Dataset records Start Marker

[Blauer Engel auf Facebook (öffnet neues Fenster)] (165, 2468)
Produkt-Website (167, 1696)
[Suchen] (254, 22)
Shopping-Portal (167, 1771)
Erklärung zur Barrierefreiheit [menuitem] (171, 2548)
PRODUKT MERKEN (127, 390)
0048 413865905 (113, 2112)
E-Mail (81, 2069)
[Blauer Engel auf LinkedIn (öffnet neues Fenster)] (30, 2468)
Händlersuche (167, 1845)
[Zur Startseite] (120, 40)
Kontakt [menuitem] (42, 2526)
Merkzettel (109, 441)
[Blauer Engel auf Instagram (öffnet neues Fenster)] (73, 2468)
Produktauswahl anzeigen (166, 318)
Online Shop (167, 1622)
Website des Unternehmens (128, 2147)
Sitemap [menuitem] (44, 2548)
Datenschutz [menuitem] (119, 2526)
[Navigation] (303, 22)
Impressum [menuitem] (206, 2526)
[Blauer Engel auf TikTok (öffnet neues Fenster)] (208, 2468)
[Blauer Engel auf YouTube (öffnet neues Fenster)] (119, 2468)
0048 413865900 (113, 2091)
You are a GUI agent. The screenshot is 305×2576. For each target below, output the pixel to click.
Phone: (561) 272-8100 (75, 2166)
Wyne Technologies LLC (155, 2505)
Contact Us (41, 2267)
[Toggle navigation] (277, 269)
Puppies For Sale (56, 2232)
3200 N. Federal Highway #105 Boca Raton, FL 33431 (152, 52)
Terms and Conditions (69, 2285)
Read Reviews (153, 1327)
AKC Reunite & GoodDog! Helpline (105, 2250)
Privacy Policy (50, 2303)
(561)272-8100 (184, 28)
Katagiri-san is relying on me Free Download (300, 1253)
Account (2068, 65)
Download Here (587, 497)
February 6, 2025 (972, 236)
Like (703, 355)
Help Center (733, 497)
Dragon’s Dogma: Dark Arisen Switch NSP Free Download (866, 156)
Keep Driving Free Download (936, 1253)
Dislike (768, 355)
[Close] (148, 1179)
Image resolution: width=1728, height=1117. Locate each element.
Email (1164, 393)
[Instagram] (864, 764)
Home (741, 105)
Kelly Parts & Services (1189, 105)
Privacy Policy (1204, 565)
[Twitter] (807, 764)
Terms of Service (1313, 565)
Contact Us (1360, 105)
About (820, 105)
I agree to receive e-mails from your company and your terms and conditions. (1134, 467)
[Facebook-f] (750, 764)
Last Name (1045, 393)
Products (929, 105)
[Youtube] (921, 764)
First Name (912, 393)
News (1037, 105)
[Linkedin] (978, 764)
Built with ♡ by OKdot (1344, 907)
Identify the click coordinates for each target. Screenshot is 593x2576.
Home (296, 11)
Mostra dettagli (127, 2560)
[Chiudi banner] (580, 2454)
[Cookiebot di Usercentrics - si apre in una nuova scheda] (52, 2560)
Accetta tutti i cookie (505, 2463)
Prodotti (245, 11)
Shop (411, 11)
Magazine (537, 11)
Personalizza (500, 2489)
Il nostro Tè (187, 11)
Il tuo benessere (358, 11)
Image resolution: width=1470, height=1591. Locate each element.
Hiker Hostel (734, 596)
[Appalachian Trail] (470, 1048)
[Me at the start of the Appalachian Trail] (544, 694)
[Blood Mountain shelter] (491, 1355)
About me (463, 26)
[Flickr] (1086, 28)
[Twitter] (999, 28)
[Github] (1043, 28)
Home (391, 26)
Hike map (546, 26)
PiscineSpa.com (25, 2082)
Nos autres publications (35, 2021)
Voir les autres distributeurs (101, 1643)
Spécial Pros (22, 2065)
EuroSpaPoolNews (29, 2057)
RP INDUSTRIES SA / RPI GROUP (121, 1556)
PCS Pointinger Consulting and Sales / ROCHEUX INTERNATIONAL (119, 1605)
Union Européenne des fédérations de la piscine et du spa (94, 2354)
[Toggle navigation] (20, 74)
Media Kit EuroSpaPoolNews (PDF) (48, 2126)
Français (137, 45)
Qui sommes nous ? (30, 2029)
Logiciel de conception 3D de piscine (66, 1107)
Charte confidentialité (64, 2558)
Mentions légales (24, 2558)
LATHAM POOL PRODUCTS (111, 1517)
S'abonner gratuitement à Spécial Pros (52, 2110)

Dataset records End Marker

* [Your task]: Copy out each line from the preceding entries that mentions the word "Blauer".

* [Answer box]:
[Blauer Engel auf Facebook (öffnet neues Fenster)] (165, 2468)
[Blauer Engel auf LinkedIn (öffnet neues Fenster)] (30, 2468)
[Blauer Engel auf Instagram (öffnet neues Fenster)] (73, 2468)
[Blauer Engel auf TikTok (öffnet neues Fenster)] (208, 2468)
[Blauer Engel auf YouTube (öffnet neues Fenster)] (119, 2468)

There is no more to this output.